What is blockchain? Simply put, it is a distributed ledger that provides a way for information to be recorded and shared by a community. In this community, each member maintains his or her own copy of the information and all members must validate any updates collectively. The information could represent transactions, contracts, assets, identities, or practically anything else that can be described in digital form. Entries are permanent, transparent, and searchable, which makes it possible for community members to view transaction histories in their entirety. Each update is a new "block" added to the end of the "chain." A protocol manages how new edits or entries are initiated, validated, recorded, and distributed. With blockchain, cryptology replaces third-party intermediaries as the keeper of trust, with all blockchain participants running complex algorithms to certify the integrity of the whole.
It seems ironic that as digital transforms the world, one of its more promising building blocks is a throwback to our decidedly analog past. Blockchain is the tech-charged equivalent of the public ledgers that were once used in towns to record everything of importance: the buying and selling of goods; the transfer of property deeds; births, marriages, and deaths; loans; election results; legal rulings; and anything else of note.
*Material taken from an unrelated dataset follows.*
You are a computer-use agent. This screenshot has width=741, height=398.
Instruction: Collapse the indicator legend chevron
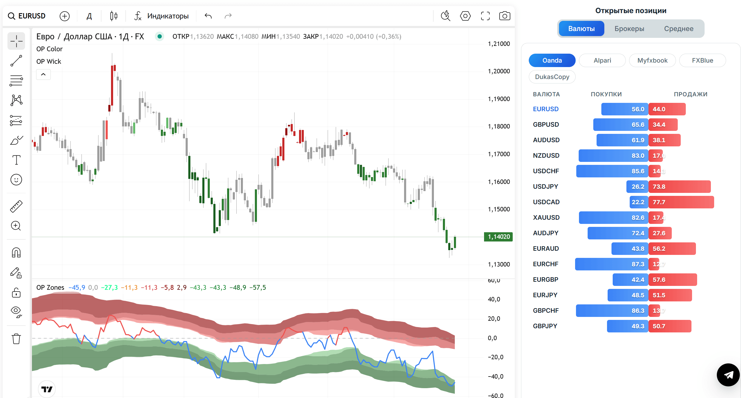(43, 75)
Instead of a bearded master wielding a long-stemmed stylus to record minuscule entries into an oversized book, blockchain uses advanced cryptography and distributed programming to achieve similar results: a secure, transparent, immutable repository of truth, one designed to be highly resistant to outages, manipulation, and unnecessary complexity.
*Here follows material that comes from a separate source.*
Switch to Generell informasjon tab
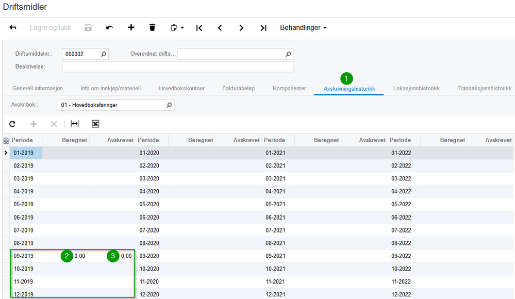Screen dimensions: 515x299 coord(38,89)
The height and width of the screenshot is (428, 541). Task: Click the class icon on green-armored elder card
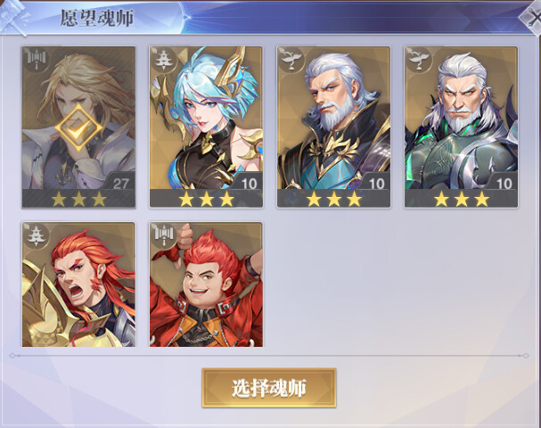pyautogui.click(x=419, y=60)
Figure 1. Blockchain: How it works
Blockchain's ability to replace middlemen with mathematics is precisely why this technology matters. It can reduce overhead costs when parties trade assets directly with each other, or quickly prove ownership or authorship of information – a task that is currently next to impossible without either a central authority or impartial mediator. Moreover, blockchain's ability to guarantee authenticity across institutional boundaries will likely help parties think about the authenticity of records, content, and transactions in new ways. Consider, for example, the efficiencies that shared ledger technology might bring to the labyrinthine global payments market. Or how a secure, transparent, transactional environment might help developing countries reduce the estimated $1.26 trillion they lose each year to corruption, bribery, theft, and tax evasion.2
The financial services industry (FSI) plays an important role as today's institutional authority of record for payments and remittances, the issuing and trading of securities and trading, and ownership of financial instruments. It comes as no surprise, then, that FSI organisations are aggressively pursuing blockchain investment and experimentation. Outside of the financial sector, organisations across industries are also ramping up their own blockchain programmes and exploring opportunities, with next-generation payments, loyalty and rewards platforms, smart contracts, asset management, and exchange scenarios leading the charge.
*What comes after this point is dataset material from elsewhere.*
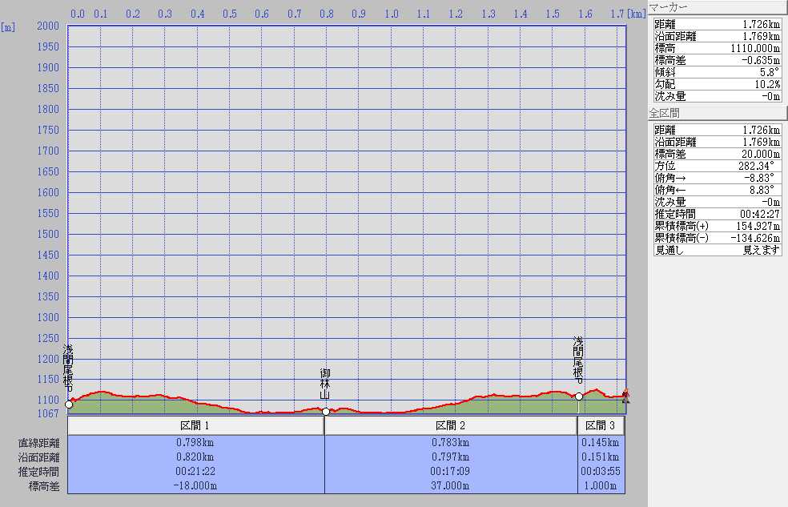Click the 全区間 推定時間 value 00:42:27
Meanwhile, venture capitalists have invested roughly $1 billion in 120 blockchain-related start-ups – half of that investment taking place within the last calendar year.3 Investors recognise that the blockchain ecosystem lends itself to different use cases and technology enablers, from payment processors and digital wallets to cryptocurrency exchanges and blockchain-based platforms. Analysts at one investment bank commented on this trend recently, saying, "We expect venture capital flows to accelerate in 2016 and lead to further development of the foundational and infrastructure services necessary to create a fertile 'plug and play' ecosystem for entrepreneurs and innovation that may ultimately escalate enterprise adoption from a trickle in 2016 to a multi-year boom starting in 2017."4
Blockchain consortiums are forming as well. For example, R3 CEV, representing more than 42 of the world's largest banks, is creating a distributed ledger platform to power FSI's foray into blockchain.5 The Digital Currency Group, sponsored by MasterCard, New York Life, and others, manages and operates a portfolio of blockchain and cryptocurrency investments.6 Enabling technology players are also getting involved. The Open Ledger Project, backed by IBM, Cisco, Intel, the Linux Foundation, and others, has created a standards-based, open-sourced blockchain platform to accelerate adoption and the development of surrounding services.7
Patterns of value
And we're only getting started. With new use cases emerging weekly, it's worth examining both the underlying benefits of blockchain8 as well as the operational areas in which blockchain may add little value. Blockchain often works best when the following conditions are met:
- Transparency: Ease of sharing and visibility are essential features of a blockchain; lack of one or the other of these is often a central driver of blockchain adoption. They become particularly critical in transactions in which more than one organisation is making blockchain entries.
- Trust: The immutability of blockchain makes it nearly impossible for changes to be made once established, which increases confidence in data integrity and reduces opportunities for fraud.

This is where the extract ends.